‘Speechies’ – communicating with confidence
The world of a speech pathologist is varied and challenging but also holds multiple rewards as their work helps make a substantive change to an individual’s life.
“We work with people at any age or stage of life, from babies and children through to adults and even those at the end of life,” LRH Speech Pathology Manager, Fiona Derham said.
Fiona manages a team of eight speech pathologists and allied health assistants working with patients of all ages throughout LRH.
“The work takes us into every department of the hospital, from the Special Care Nursery, to acute wards, radiotherapy, rehabilitation and geriatric wards as well as mental health inpatient units.”
A typical day for a speech pathologist at LRH often starts with assessing referrals received overnight, and prioritising those who are presumed to have significant swallowing difficulties.
This includes triaging high-risk referrals, conducting swallowing assessments, arranging ‘swallow X-rays’, working with mothers and babies in the Special Care Nursery, communication therapy and working with tracheostomy patients. They also work in outpatient therapy and manage feeding clinics for paediatrics.
Some patients need to work with a speech pathologist following an acute incident or procedure or as a result of progressive conditions such as Parkinson’s Disease or Motor Neuron Disease.
Not surprisingly, technology has altered the way in which speech pathology is delivered and the results it can achieve.
“In recent years we’ve seen some exciting tools become available that can make significant differences to a patient’s quality of life,” Fiona said.
This may involve recording the voice of a patient who is likely to lose their ability to communicate verbally. These recordings can then be stored and created into their own unique voice to use on a speech generating device.
For patients who are unable to verbally communicate and use their upper limbs, the speech pathologist may help them with using an eye-gaze device, that can be navigated with the patient’s eye-movement.
Relearning how to perform a task previously done without thinking is what the friends and family of a patient might see. In some ways it is the ‘internal recovery’ of confidence and belief that is one of the most important parts of a speech pathologist’s work.
“Following my laryngectomy, I awoke with a feeling of despondency and hopelessness even though I received wonderful attention from all the doctors and nurses, but since my recovery period it’s been the work put in by the speech pathologists that has given me hope and a sense of direction.

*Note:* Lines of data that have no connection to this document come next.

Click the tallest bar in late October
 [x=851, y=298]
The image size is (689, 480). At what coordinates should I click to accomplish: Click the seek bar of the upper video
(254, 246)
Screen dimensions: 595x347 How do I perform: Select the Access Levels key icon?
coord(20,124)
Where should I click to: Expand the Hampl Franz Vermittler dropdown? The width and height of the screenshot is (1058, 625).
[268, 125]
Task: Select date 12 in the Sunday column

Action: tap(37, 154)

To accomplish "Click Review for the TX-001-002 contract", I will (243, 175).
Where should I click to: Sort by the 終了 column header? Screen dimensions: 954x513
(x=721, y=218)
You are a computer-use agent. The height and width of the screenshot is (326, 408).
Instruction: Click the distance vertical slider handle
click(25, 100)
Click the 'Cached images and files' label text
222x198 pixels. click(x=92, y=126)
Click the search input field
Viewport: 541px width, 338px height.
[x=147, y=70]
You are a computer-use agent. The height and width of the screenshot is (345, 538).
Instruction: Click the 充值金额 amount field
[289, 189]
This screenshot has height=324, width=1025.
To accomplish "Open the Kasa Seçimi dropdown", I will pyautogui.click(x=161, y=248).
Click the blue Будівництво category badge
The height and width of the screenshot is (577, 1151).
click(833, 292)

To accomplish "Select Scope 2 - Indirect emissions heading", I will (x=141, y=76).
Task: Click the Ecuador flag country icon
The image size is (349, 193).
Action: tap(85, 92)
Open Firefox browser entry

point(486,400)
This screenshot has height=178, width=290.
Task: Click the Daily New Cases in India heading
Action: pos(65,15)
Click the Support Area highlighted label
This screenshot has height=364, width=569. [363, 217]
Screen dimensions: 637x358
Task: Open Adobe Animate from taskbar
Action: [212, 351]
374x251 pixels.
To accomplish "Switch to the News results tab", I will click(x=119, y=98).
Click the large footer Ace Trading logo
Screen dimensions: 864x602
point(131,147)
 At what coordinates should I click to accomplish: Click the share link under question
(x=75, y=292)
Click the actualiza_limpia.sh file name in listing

I still have a long way to go but I’m feeling more confident,” Joe, a recent patient of the team at LRH said.
Speech pathologists may also assist with one of the most natural movements a human can do: to swallow.
“There are numerous reasons why someone may have swallowing difficulties such as stroke, head and neck cancers, dementia, acquired brain injury, degenerative neurological conditions, cleft palate and mental health conditions to name a few,” Fiona said.
Speech pathologists are able to assess, diagnose, manage and treat swallowing difficulties through a range of approaches.
“If a patient was to present with a stroke in the Emergency Department, the nursing staff would refer to speech pathology for a swallowing assessment to ensure patients are not at risk of aspiration (food/drink going the wrong way) or choking.
One of the first steps we do is to complete an assessment at the patient’s bedside. If further investigation is required then we’ll conduct a swallow x-ray to determine if the patient is safe to eat and drink, and whether they may need swallowing rehabilitation,” Fiona said.
Some patients may require modified food and drink e.g., pureed foods and thickened drinks. After a period of rehabilitation, a secondary swallow x-ray may be completed to review whether the patient’s swallowing function has improved.
George, who presented with a stroke aged in his 60s says the assistance of the Speech Pathology team has been a major factor in his rehabilitation.
“I have come along leaps and bounds. Once I was very challenged. I still have challenges, but I am progressing. If I hadn’t had speech therapy I wouldn’t be where I am today.”
Pictured: (L-R) Speech Pathologists Beth Lane, Hanna Robbins, Allied Health Assistant Tara King and Team Leader Fiona Derham.